> [QUESTIONS ON THE MATERIAL]:
- A) Translate this sentence from the expert-witness passage below into Spanish: "This obviously can impede their ability to give an impartial opinion to the court."
- B) Answer these questions from the expert-witness passage below:
(i) Which psychology expert is named as an example?
(ii) Which code of ethics, and from what year, does the passage cite?
(iii) How must psychologists express opinions in court about others under the principle of respect for dignity and rights?
- C) Please list every principle that the expert-witness passage below says is challenged by the role of a forensic psychologist as an expert witness.

> [SUPPLIED TEXT]:

This raises interesting questions as to what factors do impede the work of expert witnesses. We’ve previously discussed the implication of adversarial pressure of the “hired gun” effect on expert evidence. For psychology experts, like Dr Pistorius, and indeed many other professions with strict codes, ethics of their own profession may exist in conflict with the ethical duty they have to the Court. The Australian Psychological Society Code of Ethics (2007) proscribes a number of principles which guide psychologists in their work. However some of these, such as the principles of respect for the dignity and rights of other people, responsibility to client and the profession, veracity and justice all are challenged by the role of a forensic psychologist as an expert witness. 

Respect to the dignity and rights of other people requires that psychologists while expressing opinions in court about others must do so in a way that is not disrespectful about the parties and their profession. The principle of responsibility further maintains that psychologists during court work should be careful in critiques and reports on the work of their colleagues does not “reflect negatively on the profession or discipline of psychology”. This obviously can impede their ability to give an impartial opinion to the court.

> [INFORMATION GIVEN]:
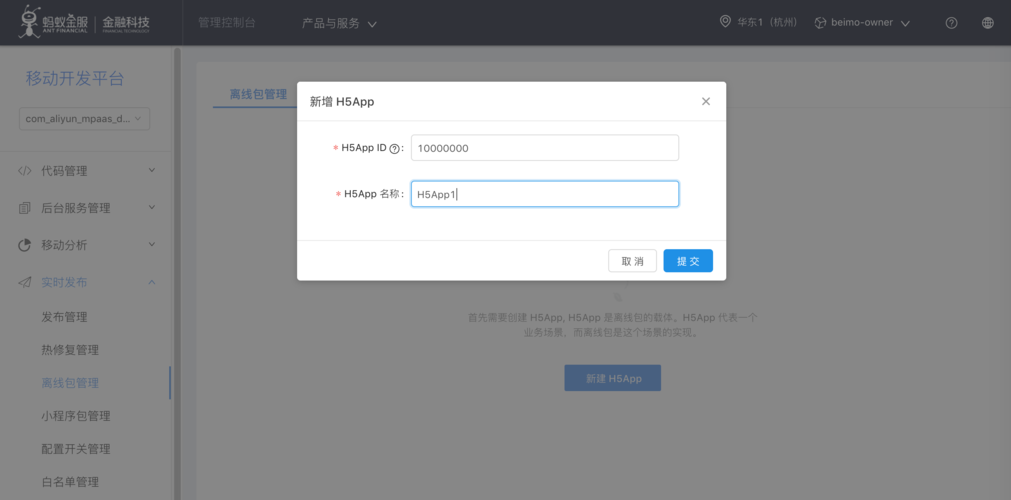Click the 华东1 region location icon
The width and height of the screenshot is (1011, 500).
725,22
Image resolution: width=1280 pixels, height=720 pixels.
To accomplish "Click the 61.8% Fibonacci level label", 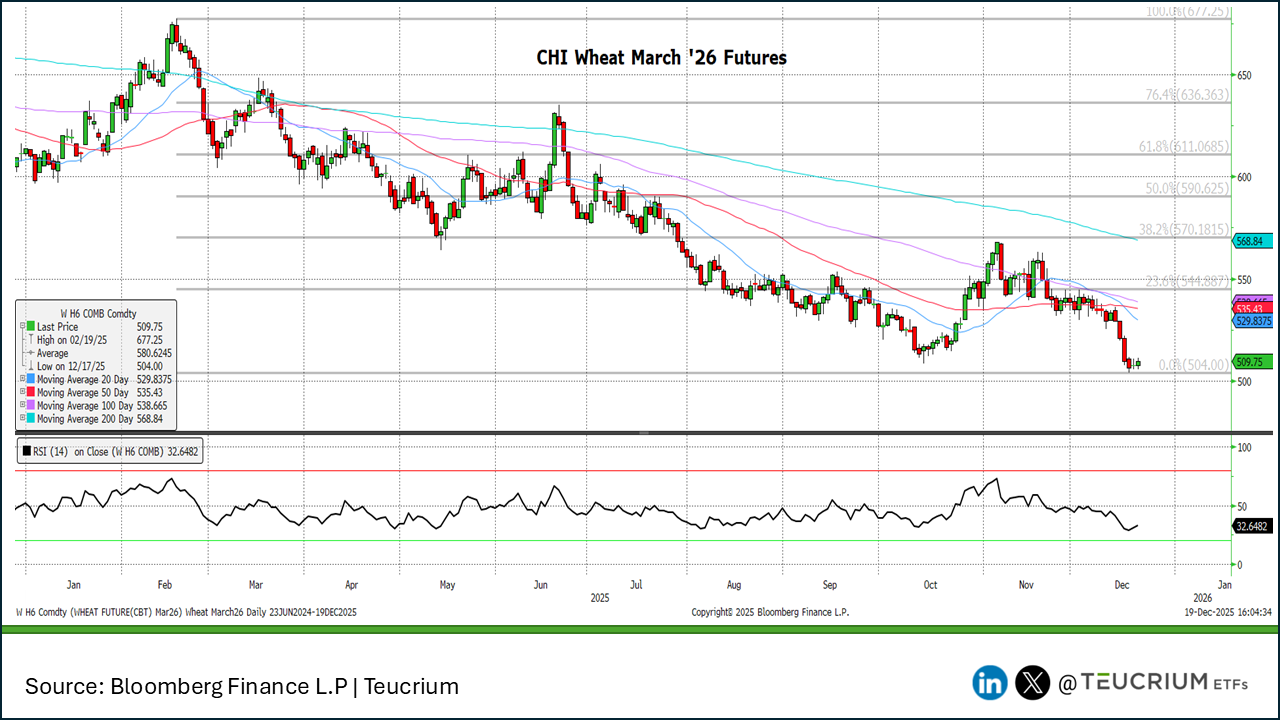I will (x=1183, y=146).
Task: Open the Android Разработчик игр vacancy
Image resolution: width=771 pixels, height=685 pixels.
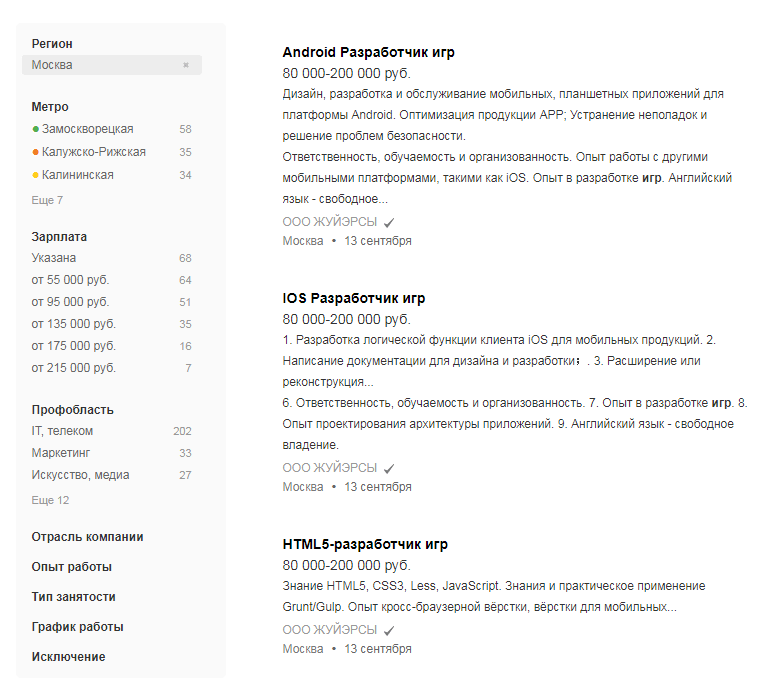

> [EXERCISE ANSWERS]:
- A) Esto, obviamente, puede obstaculizar su capacidad de ofrecer una opinión imparcial al tribunal.

- B)
(i) Dr Pistorius.
(ii) The Australian Psychological Society Code of Ethics (2007).
(iii) In a way that is not disrespectful about the parties and their profession.

- C)
- Respect for the dignity and rights of other people
- Responsibility to client and the profession
- Veracity
- Justice